Die börsennotierte Flughafen Wien AG hat am 1. September 2026 das neue Ausbildungsjahr begonnen. Insgesamt 29 Jugendliche starteten ihre berufliche Laufbahn am Standort Schwechat, womit die Gesamtzahl der beim Flughafenbetreiber beschäftigten Lehrlinge auf 99 steigt.
Das Ausbildungsspektrum umfasst vorwiegend technische und handwerkliche Berufsbilder wie Elektro- und Gebäudetechnik, Kraftfahrzeug- und Nutzfahrzeugtechnik, Metalltechnik sowie Sanitär-, Lüftungs- und Heizungstechnik. Ergänzend werden Lehrstellen im Informationstechnologie-Sektor und in der Reinigungstechnik angeboten.
Das Ausbildungskonzept des Flughafens basiert auf der Kombination aus betriebseigener Lehrwerkstätte und direktem Praxiseinsatz in den Terminals, Werkstätten und auf dem Vorfeld. Ergänzend zum regulären Berufsschulunterricht sieht das Unternehmen einen festen wöchentlichen Schulungstag zur fachlichen Vertiefung vor. Neben der handwerklichen Weiterbildung bietet der Flughafenbetreiber optionale Zusatzangebote wie Fremdsprachenkurse, Unterstützung beim Erwerb der Berufsreifeprüfung (Lehre mit Matura) sowie Austauschprogramme mit internationalen Partnerflughäfen an. Vorstand Günther Ofner betont dabei die Notwendigkeit, qualifizierten Nachwuchs im eigenen Haus heranzuziehen, um den betrieblichen Bedarf am Wirtschaftsstandort langfristig abzudecken.

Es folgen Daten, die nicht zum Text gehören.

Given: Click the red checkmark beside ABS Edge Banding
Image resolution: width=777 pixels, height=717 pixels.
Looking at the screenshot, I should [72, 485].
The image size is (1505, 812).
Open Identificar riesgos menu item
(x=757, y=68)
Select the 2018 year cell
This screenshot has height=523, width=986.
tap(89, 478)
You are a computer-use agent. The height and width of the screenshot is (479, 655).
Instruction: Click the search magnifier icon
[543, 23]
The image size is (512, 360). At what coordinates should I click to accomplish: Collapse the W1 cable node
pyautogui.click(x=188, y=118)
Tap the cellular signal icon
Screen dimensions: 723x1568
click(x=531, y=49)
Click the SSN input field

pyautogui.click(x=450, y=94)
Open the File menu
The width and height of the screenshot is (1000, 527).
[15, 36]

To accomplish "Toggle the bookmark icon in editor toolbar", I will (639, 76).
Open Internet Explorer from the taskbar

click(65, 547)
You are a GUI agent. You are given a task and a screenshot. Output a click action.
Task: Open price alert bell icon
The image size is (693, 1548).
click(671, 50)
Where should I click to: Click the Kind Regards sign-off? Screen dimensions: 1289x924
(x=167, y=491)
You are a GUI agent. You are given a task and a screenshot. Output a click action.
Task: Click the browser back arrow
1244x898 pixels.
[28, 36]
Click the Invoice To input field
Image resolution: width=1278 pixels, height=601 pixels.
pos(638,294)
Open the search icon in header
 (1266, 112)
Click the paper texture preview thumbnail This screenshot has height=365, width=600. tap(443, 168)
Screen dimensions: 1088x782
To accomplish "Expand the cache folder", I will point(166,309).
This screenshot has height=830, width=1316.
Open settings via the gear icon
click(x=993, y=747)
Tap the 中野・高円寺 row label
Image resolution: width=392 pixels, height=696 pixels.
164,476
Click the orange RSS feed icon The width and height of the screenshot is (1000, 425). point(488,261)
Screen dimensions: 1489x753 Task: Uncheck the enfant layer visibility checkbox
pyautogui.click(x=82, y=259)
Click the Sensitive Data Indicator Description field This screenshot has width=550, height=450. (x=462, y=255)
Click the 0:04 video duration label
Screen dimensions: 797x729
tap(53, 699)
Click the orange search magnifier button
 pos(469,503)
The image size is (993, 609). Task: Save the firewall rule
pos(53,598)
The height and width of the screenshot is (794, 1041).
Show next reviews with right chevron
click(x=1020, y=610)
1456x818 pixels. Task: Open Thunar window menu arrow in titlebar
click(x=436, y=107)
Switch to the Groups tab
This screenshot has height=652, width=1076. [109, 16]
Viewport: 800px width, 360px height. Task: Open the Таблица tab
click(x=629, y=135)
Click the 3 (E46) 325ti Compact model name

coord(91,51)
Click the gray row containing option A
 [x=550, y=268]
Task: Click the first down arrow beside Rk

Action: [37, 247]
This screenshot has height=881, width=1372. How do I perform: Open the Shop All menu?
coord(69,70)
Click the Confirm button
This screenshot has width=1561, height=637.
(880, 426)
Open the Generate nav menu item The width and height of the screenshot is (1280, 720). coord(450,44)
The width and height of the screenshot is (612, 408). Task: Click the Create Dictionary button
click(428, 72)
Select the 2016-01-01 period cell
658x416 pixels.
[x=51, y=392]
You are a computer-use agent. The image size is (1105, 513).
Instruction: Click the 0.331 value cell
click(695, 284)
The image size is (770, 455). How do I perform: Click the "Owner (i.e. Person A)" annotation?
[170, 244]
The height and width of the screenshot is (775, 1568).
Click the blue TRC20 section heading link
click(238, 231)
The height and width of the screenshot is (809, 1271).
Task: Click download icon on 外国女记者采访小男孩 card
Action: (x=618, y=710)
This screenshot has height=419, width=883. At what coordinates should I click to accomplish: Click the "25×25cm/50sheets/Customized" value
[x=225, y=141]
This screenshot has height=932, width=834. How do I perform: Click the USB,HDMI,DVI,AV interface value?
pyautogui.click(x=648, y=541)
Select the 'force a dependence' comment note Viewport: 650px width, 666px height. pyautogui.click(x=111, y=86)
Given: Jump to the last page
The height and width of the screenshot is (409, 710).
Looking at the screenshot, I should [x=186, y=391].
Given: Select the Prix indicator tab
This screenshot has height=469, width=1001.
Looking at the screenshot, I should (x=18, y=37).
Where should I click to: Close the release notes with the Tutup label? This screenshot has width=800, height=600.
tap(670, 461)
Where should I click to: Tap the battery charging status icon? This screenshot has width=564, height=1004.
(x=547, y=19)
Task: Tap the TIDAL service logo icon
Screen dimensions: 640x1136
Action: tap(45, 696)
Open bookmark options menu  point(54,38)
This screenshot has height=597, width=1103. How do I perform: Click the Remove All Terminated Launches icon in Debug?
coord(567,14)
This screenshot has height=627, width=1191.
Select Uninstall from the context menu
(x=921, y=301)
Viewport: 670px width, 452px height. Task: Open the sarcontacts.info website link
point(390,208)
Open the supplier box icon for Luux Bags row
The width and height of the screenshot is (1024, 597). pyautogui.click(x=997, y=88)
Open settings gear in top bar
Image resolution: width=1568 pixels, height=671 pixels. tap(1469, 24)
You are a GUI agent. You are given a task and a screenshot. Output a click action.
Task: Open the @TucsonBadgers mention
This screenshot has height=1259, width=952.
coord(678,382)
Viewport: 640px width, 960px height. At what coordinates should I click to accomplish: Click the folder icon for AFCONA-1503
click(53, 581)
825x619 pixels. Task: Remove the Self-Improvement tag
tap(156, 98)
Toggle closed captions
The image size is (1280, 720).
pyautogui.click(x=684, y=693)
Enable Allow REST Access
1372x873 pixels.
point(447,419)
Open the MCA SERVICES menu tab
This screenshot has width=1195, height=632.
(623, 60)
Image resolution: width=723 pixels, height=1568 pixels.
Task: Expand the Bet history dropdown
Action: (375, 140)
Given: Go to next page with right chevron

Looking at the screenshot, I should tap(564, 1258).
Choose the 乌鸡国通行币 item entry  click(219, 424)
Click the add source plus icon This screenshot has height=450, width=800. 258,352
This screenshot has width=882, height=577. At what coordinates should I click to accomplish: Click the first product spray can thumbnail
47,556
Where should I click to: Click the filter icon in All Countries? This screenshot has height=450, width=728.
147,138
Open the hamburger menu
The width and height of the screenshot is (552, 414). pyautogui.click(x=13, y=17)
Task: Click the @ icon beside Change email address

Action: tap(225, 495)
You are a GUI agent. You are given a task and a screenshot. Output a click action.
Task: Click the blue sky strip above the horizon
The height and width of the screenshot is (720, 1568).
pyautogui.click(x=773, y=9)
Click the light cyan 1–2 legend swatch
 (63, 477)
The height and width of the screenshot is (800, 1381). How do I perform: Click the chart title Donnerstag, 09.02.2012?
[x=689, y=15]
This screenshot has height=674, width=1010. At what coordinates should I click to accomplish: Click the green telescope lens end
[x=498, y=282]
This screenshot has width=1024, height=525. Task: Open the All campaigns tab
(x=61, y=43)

Aus Sicht von Arbeitsmarktexperten reflektiert der Ausbau der Lehrlingsausbildung die anhaltend hohe Nachfrage nach qualifiziertem Fachpersonal in der Luftfahrt- und Infrastrukturbranche. Nach den pandemiebedingten Einbrüchen und dem darauffolgenden Personalmangel im europäischen Flugverkehr versuchen Flughafenbetreiber, Schlüsselpositionen in der technischen Instandhaltung und Logistik durch selbst ausgebildetes Personal dauerhaft zu besetzen. Die Bereitstellung einer internen Ausbildungsstruktur gilt als wichtiges Element, um der Abwanderung von Arbeitskräften in andere Industriezweige entgegenzuwirken.
Kritische Beobachter der Ausbildungsquote verweisen jedoch darauf, dass der Aufwand für die Betreuung und Weiterqualifizierung der Auszubildenden angesichts des kontinuierlichen Schichtbetriebs und der strengen Sicherheitsauflagen auf dem Flughafengelände beträchtlich ist. Der tatsächliche Nutzen für das Unternehmen wird sich daran messen lassen, wie viele der ausgebildeten Nachwuchskräfte nach dem Ende ihrer Ausbildungszeit langfristig im Betrieb gehalten werden können und wie effizient die erworbenen Qualifikationen zur Senkung externer Dienstleistungskosten beitragen.